Schwäbische Zeitung (Biberach)
Der Lack ist ab
Dass ein Demokrat eine wichtige Wahl in Alabama gewinnt, grenzt an ein Wunder. Normalerweise gehört Alabama zu jener Handvoll amerikanischer Bundesstaaten, von denen es heißt, dass die Konservativen selbst einen Esel ins Rennen schicken könnten, ohne ein nennenswertes Risiko einzugehen. Nun aber wirft der Kandidat der Demokraten alles über den Haufen, was seit gut 25 Jahren zum Kanon politischer Lehrsätze gehört.
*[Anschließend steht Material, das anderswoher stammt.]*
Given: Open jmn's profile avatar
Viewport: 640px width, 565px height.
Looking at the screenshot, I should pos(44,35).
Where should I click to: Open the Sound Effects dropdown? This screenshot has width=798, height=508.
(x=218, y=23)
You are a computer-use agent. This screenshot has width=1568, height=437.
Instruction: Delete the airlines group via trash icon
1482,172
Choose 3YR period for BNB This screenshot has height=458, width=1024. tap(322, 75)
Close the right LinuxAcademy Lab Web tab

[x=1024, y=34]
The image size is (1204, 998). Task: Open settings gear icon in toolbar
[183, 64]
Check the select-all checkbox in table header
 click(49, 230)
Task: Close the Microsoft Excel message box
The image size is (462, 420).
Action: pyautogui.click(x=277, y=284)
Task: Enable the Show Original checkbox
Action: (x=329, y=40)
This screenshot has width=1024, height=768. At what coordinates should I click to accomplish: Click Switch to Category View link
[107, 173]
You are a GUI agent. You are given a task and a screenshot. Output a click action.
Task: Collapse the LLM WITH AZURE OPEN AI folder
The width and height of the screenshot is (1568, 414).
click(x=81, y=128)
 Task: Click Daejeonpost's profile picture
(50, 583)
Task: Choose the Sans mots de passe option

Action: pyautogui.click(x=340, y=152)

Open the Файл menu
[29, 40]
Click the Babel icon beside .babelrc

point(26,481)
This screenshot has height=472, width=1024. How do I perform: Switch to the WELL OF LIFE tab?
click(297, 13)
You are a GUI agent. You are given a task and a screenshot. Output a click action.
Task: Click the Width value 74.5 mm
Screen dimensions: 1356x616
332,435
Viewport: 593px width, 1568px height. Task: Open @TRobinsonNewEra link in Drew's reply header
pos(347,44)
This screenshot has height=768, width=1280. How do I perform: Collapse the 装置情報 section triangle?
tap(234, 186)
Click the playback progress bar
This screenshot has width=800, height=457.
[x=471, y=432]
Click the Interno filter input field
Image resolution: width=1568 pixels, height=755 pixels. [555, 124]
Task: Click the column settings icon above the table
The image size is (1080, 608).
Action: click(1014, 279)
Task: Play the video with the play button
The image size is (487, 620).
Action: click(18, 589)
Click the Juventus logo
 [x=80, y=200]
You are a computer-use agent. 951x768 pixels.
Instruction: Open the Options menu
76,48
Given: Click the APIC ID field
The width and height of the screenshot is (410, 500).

Der Triumph des Doug Jones kommt dennoch nicht so überraschend, wie man bei einem Blick auf die Wahlchronik vermuten mag. Denn es war eben nichts normal in Alabama. Mit Roy Moore, einem evangelikalen Eiferer, hat ein Mann verloren, der selbst im Bibelgürtel des Südens wirkte wie ein Relikt aus einer verflossenen Zeit. Obendrein wie ein Scheinheiliger, der den strengen Moralapostel gab, bis mehrere Frauen überzeugend schilderten, wie er sie sexuell belästigte, als sie Mädchen im Teenageralter waren. Das weiße Bürgertum, im tiefen Süden eigentlich eine feste Bank für die Republikaner, hat sich zu Teilen angewidert von Moore abgewandt. So hoch die Religion bei den Leuten im Kurs steht: Sich von einem skandalumwitterten Fanatiker im Senat vertreten zu lassen, ging vielen zu weit.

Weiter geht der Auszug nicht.